Movement can be easily spotted in the distance as drones tirelessly monitor the battlefield.
This interlocked, carefully prepared fortified line is what Ukrainian forces have been deliberately advancing through for months.
Casualties have been high on both sides but would have been far greater on the Ukrainian side if its commanders had rushed it.
Now, finally, these first defensive lines have been breached. The Zaporizhia village of Robotyne has been taken, and the next hamlet, Novoprokopivka, is in Ukraine’s sights with Tokmak, one of its strategic objectives, now within reach.
Tokmak is a vital railway junction and the key to taking the city of Melitopol at the neck of the Crimean Peninsula. It is less than 20km (12.4 miles) behind the front line and surrounded by its own defensive ring. Approaches to the town are heavily fortified, the Russians proving adept at making Ukraine pay for every kilometre taken.
Russian military logistics depends heavily on the rail system, but this network is under increasing attacks not just from Ukrainian artillery but also from precision strike by HIMARS rocket batteries and Storm Shadow cruise missiles.
The Russian military realises Tokmak’s importance and has heavily reinforced its units there. Ukrainian forces can choose to directly assault the town, with its implication of high casualties, or go around it, which would result in it being surrounded and cut off.
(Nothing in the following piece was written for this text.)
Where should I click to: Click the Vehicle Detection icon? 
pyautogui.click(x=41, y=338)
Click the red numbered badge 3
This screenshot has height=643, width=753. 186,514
Either way, the town’s rail line would be cut.
Ukrainian forces this far south will then be able to destroy targets round Melitopol, putting pressure on Russian troops there and threatening Russian units protecting the near bank of the Dnipro with encirclement.Cut off from the rest of their logistics supply chain, these units would quickly run out of ammunition and fuel as all storage dumps are being systematically destroyed by Ukrainian long-range precision fire.
Ukrainian military planners have been thinking further ahead and methodically targeting bridges and railway depots much farther away from the battlefield in Crimea itself.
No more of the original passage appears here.